SSRIs Will Worsen, Not Restore, Sexual Drive
SSRIs consistently decrease libido in both men and women, including those with sexual offending histories—they do not restore or increase sex drive. Your doctor may be confusing SSRIs' therapeutic use for premature ejaculation (delaying orgasm) with an effect on sexual desire, but these are entirely separate sexual functions. 1, 2
How SSRIs Actually Affect Sexual Function
SSRIs cause sexual dysfunction through multiple mechanisms that decrease sexual function across all domains:
- Decreased libido occurs in 6-9% of patients in FDA-reported trials, though real-world rates are vastly underreported and likely 30-70% when actively assessed 3, 4
- Men experience significantly greater impairment in sexual drive/desire (38-50%) compared to women (26-32%) when directly questioned 4
- Sexual dysfunction with SSRIs is strongly dose-related, with higher doses causing more frequent erectile dysfunction and decreased libido 5, 6
Why SSRIs Are Used in Sexual Offender Treatment
The therapeutic rationale for using SSRIs in sexual offenders is precisely because they suppress sexual drive and function:
- SSRIs cause ejaculatory delay/failure, which is why they're used therapeutically for premature ejaculation—this represents decreased sexual function, not increased 1, 5
- Paroxetine provides the strongest ejaculation delay (8.8-fold increase over baseline) but has a 70.7% overall sexual dysfunction rate 2, 7
- The American Urological Association explicitly recommends SSRIs to delay ejaculation, not enhance sexual function 1
The Distinction Your Doctor May Be Missing
SSRIs affect different phases of sexual response differently:
- Sexual desire/libido: Consistently decreased in 6-9% (FDA data) to 30-70% (validated assessment tools) 3, 4
- Arousal/erectile function: Impaired in a dose-dependent manner 5, 6
- Orgasm/ejaculation: Significantly delayed or absent—this is the "therapeutic" effect for premature ejaculation, but represents dysfunction, not improvement 1, 7
Evidence Across All SSRIs
No SSRI increases sexual drive—all decrease it to varying degrees:
- Paroxetine: Highest sexual dysfunction rates at 70.7%, with significantly more delay of orgasm/ejaculation and impotence than other SSRIs 2, 7
- Sertraline: 14% ejaculatory failure in males, 6% decreased libido in combined male/female populations (FDA data underestimates true rates) 3
- Fluoxetine, citalopram: Intermediate sexual dysfunction rates, but still cause decreased libido 2
- All SSRIs: Cause ejaculatory delay/failure, which is why they're used for premature ejaculation treatment 5
Critical Safety Context
SSRIs should be avoided in patients with bipolar depression due to risk of mania, which could theoretically increase impulsivity and risk behaviors 1, 8
Common Clinical Pitfall
The confusion likely stems from the fact that depression itself causes decreased libido, so treating depression may restore baseline sexual function.
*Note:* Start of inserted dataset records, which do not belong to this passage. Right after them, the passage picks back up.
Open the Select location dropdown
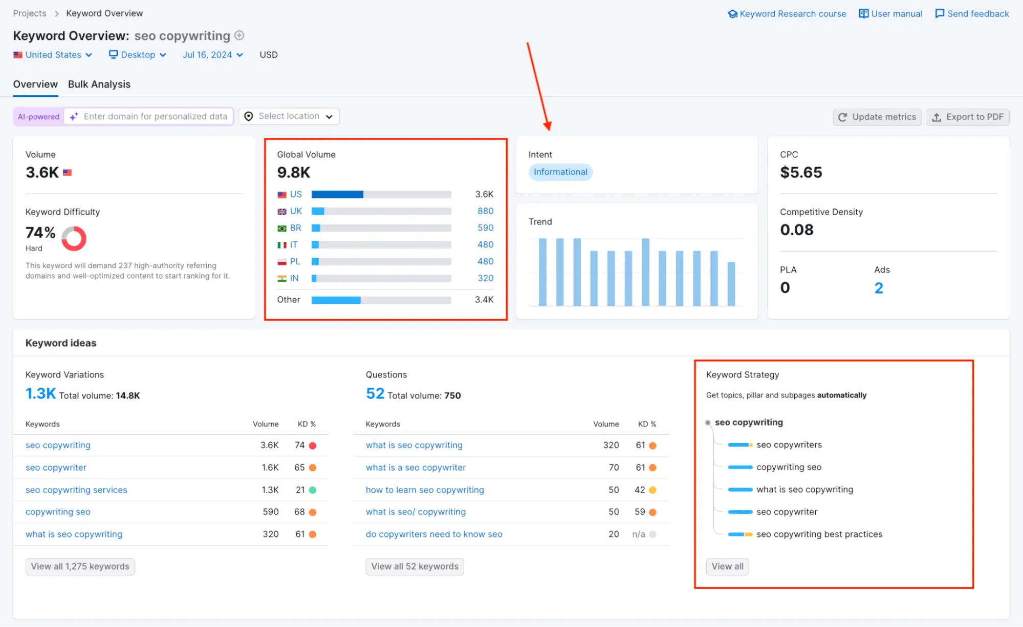 coord(289,116)
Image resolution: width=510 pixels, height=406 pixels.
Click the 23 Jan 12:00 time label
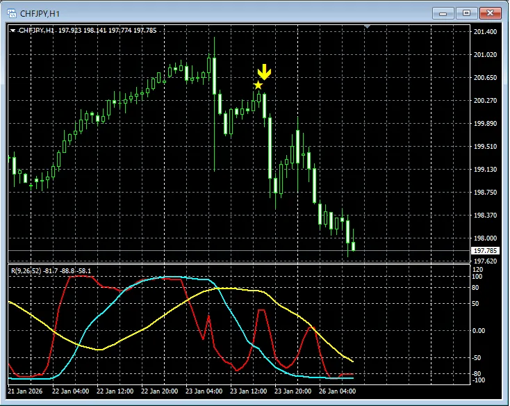(252, 391)
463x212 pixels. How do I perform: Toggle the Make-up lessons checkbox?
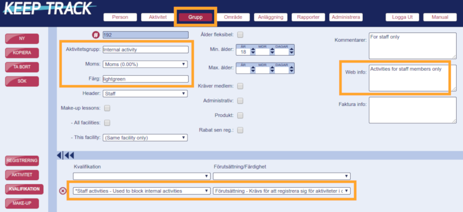[x=107, y=108]

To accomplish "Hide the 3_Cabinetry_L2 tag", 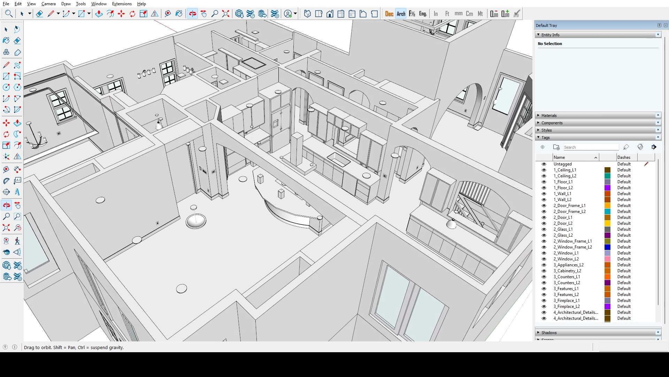I will click(x=544, y=271).
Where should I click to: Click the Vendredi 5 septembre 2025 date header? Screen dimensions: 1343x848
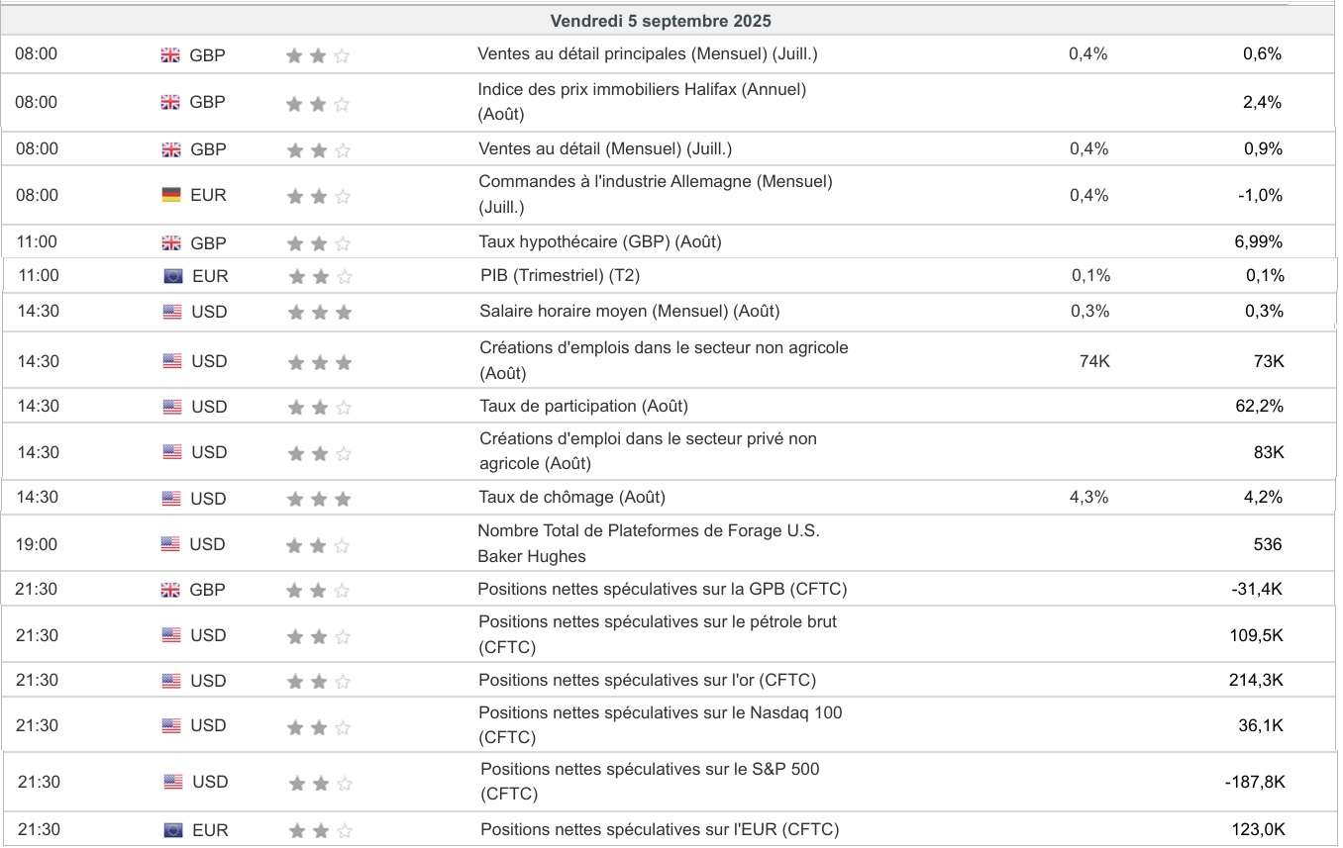(661, 21)

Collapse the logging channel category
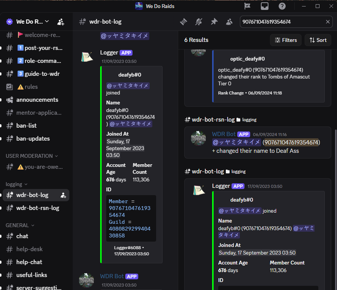pyautogui.click(x=17, y=184)
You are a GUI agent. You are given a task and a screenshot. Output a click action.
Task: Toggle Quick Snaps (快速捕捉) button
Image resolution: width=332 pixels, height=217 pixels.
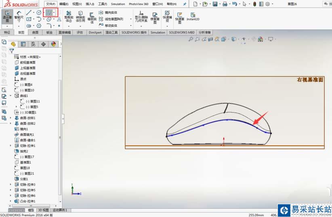tap(167, 17)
However, the SSRI medication itself simultaneously suppresses sexual function below that restored baseline 9. The net effect depends on the severity of depression versus the severity of SSRI-induced dysfunction, but the medication itself never increases drive above normal.
In a non-depressed individual (or one whose depression is already treated), SSRIs will only decrease sexual drive and function 9, 4.